What does the biggest free trade deal in history mean for the environment?
By Karl Mathiesen. theguardian.com, Friday 14 March 2014 12.32 GMT
What free trade advocates say: The US says the deal would “significantly reduce the cost of differences in regulations and standards by promoting greater compatibility, transparency, and cooperation, while maintaining our high levels of health, safety, and environmental protection”.
In the UK, all three major parties are backing the proposal. John Healey, Labour MP on cross-party committee for trade told parliament last month: “The size of our combined economies and the scale of the potential deal mean that [TTIP] could set standards for future agreements with other countries on consumer safeguards, workers’ rights, environmental protection, trade rules and legal process.”
Coalition government minister Ken Clarke said today:
“We are negotiating on the basis that the deal should simplify regulatory procedures to avoid duplication but be neutral on overall standards of protection for the environment. It should leave untouched the ability of governments to set their own standards whilst addressing protectionist measures and at the same time ensuring investors can seek compensation where they face unfair expropriation.”

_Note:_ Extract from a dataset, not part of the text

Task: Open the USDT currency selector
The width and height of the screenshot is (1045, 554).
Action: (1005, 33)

EU commissioner De Grucht said last month:
Standards are already being set by our different regulatory agencies on both sides of the Atlantic, not by TTIP negotiators.
What we aim to achieve in TTIP is that these regulatory agencies coordinate more closely with each other:
...so that where safety levels are similar, double testing and double inspections can be avoided in future to save companies money.
....and, so that future differences in regulation can be avoided before they become a trade hurdle for companies, especially for SMEs.
That also means: yes, there will be areas where we will not be able to agree. That’s ok.
What are the environmental concerns?
TTIP’s environmental credentials have been challenged by a broad coalition of green groups. Investor-state dispute resolution is the major bogeyman for these groups.
TTIP includes a proposed mechanism for corporations to take countries to an international tribunal to seek compensation if their economic interests have been compromised by state regulations. Corporate Europe Observatory raised a number of concerns about how these supra-national courts might affect decision-making and reduce environmental standards.
The first is that Member States will be afraid to introduce new and effective legislation that may have positive social and environmental impacts but which risks upsetting our trade partners. Companies will be quick to seek arbitration if they believe their commercial interests are compromised. As a consequence of this ‘chilling’ effect, Member States will only introduce legislation if they are sure that they will not be sued.
The second concern is the cost for Member States. The arbitration panels over these disputes may have the ability to levy crippling fines in line with “potential” profit loss. One can easily see how smaller Member States would effectively handover sovereignty to multinationals as fines could be equal to a significant proportion of GDP.
The third concern is why the independent dispute mechanisms are needed in the first place. Existing EU commercial and single market laws are overseen by myriad court jurisdictions, including the European Court of Justice set up under the European Treaties. Why the need for something operating outside these conventional arrangements?
A European Commission report found that:
If TTIP contains broadly worded investment protection clauses, ISDR could hamper the EU and Member States in efforts to establish regulations seeking to protect their citizens or the environment.